There's a single button (with a notification light hidden inside it) and a speaker on the underside of the Keylink. You press the button for about 4 seconds to fire it up and prepare it for syncing with your phone. You'll need the Motorola Connect app — available in Google Play — to really take advantage of things, and the good news is that it's not just available for Motorola phones, though you will need to be running at least Android 4.3 to use it.
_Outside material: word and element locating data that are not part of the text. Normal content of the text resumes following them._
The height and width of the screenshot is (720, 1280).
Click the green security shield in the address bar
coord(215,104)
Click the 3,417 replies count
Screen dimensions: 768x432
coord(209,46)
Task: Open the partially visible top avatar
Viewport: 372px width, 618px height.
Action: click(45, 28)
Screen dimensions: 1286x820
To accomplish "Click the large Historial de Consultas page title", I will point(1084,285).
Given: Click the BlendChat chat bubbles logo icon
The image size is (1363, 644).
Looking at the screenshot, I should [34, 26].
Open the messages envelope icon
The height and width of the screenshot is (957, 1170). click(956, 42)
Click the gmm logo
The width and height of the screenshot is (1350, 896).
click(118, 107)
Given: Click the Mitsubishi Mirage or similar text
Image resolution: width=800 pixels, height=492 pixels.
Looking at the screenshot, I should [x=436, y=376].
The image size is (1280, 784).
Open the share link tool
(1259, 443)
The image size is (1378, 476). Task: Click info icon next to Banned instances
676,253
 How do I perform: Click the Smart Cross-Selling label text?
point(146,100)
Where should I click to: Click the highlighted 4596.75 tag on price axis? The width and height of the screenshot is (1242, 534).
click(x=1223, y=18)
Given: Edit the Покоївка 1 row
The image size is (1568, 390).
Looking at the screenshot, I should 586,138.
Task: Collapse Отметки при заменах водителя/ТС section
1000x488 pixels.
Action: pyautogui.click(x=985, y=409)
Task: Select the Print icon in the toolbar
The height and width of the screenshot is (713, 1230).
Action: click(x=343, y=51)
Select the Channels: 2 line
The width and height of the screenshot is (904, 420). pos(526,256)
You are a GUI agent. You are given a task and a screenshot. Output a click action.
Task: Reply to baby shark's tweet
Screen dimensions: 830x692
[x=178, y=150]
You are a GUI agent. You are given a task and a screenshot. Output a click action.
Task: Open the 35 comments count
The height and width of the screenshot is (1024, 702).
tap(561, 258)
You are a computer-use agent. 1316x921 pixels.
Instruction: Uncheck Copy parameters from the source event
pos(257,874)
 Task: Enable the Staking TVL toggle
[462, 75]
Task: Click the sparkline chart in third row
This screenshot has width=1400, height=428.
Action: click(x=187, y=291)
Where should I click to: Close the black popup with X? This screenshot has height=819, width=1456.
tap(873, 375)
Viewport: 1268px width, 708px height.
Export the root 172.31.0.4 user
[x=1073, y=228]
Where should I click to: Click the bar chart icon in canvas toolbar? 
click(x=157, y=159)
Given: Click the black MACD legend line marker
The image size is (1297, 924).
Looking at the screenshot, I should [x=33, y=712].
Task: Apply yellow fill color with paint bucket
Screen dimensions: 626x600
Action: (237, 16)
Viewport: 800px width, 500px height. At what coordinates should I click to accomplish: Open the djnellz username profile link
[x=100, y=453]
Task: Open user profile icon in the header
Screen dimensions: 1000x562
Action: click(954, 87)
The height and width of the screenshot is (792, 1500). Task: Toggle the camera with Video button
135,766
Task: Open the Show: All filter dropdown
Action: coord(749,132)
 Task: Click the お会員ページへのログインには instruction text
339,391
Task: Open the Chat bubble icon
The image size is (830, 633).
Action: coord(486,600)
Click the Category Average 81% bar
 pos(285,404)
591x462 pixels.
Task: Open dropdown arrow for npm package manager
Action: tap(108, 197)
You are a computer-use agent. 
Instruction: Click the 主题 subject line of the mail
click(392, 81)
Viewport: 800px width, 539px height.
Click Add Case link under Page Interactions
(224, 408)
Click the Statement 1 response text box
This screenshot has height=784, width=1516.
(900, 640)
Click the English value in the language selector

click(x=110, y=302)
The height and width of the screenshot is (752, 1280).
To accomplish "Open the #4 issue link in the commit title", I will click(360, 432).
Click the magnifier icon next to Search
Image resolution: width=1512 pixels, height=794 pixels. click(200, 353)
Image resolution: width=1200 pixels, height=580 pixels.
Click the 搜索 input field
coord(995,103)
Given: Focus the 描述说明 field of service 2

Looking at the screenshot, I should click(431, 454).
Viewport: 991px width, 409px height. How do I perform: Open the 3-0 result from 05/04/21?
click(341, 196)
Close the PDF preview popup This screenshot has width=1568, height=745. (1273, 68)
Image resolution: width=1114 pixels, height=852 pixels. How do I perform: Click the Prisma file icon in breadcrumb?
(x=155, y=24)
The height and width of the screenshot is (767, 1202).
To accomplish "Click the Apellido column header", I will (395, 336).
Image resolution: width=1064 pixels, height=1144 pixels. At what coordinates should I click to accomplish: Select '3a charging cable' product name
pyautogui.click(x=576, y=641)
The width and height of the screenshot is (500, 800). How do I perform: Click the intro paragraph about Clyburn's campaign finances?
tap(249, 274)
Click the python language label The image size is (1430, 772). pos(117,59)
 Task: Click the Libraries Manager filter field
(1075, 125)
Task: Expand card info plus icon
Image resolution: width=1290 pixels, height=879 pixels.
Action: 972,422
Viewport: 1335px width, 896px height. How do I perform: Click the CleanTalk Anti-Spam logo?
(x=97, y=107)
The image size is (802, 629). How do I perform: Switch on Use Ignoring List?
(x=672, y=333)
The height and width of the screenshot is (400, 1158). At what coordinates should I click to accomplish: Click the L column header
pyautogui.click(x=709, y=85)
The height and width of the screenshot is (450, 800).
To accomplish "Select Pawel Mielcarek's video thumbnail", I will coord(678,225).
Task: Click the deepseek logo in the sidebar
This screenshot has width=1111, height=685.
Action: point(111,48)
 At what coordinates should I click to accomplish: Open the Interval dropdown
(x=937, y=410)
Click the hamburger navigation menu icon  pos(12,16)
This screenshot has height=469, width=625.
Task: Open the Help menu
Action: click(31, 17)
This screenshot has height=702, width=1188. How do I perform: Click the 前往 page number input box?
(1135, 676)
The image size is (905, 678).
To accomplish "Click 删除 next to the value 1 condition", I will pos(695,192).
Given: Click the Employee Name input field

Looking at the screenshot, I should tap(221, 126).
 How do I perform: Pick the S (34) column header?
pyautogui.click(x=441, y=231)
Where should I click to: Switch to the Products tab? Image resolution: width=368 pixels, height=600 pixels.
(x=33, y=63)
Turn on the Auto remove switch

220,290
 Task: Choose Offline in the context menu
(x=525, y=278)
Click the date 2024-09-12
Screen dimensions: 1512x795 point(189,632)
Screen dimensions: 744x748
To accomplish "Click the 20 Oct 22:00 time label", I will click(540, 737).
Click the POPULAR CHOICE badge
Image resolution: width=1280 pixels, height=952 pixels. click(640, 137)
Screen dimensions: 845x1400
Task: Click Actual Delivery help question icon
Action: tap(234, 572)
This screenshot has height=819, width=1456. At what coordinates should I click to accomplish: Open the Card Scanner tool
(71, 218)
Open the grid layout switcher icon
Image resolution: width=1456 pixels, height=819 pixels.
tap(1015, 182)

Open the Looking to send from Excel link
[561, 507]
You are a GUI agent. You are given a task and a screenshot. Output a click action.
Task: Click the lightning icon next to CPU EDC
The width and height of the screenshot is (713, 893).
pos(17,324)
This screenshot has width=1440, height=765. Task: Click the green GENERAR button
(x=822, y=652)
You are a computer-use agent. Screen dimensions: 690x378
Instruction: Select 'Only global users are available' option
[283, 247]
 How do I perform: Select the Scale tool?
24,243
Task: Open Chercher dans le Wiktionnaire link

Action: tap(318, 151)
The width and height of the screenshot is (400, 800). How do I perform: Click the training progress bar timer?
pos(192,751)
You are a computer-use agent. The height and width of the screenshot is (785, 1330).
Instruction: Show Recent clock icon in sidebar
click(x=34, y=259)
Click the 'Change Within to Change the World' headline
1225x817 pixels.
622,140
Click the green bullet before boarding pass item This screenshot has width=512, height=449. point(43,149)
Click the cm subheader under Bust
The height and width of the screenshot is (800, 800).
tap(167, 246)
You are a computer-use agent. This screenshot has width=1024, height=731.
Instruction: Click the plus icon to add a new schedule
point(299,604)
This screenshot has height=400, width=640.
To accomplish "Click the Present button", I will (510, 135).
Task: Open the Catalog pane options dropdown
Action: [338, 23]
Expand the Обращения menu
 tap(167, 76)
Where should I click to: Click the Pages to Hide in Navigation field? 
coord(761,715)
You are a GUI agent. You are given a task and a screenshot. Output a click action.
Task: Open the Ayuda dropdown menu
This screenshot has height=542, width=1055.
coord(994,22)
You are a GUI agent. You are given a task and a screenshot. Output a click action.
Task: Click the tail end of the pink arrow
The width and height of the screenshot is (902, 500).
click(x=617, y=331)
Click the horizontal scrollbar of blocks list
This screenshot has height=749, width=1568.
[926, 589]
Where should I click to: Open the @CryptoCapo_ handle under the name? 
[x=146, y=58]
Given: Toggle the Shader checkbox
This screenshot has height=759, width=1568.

The app adds a couple of features. First is that it will locate the last known position of the Keylink — and hopefully your keys or bag or whatever. It also lets you ping the Keylink, which will then give off a (relatively quiet) beep and flash the light. You've got to be in range for that to work, though, which makes sense, so it's only really good for finding your keys if they've disappeared in a drawer or under a couch cushion or something. Motorola says it should be good to 100 feet — we tested to about half that inside our office building.
The pinging also works in reverse. Press the Keylink button twice, and Motorola's sonar-esque "find my phone" feature beeps into action, making it easier to find a phone you've left in a pair or pants or somewhere slightly more sinister.
And finally, because this is a Bluetooth device we're working with here, you're able to add the Keylink as a trusted Bluetooth device, if your phone supports it. (Motorola was the first to bring that feature, and it's baked into Android 5.0 Lollipop.) That lets you keep a passcode on your phone but bypass it so long as the trusted accessory is connected.
The only two issues we've seen with the Keylink is that Bluetooth continues to occasionally be a wonky protocol — we had to attempt to connect several times on more than one occasion — and that the Keylink is simply out of stock. That's a pretty good sign, however, that it's already a sought-after accessory, especially if you're not on the Android Wear bandwagon and are looking for another closely-worn Bluetooth device to serve as trusted bypass.
If you've got $25 free and can find a Keylink, definitely pick one up.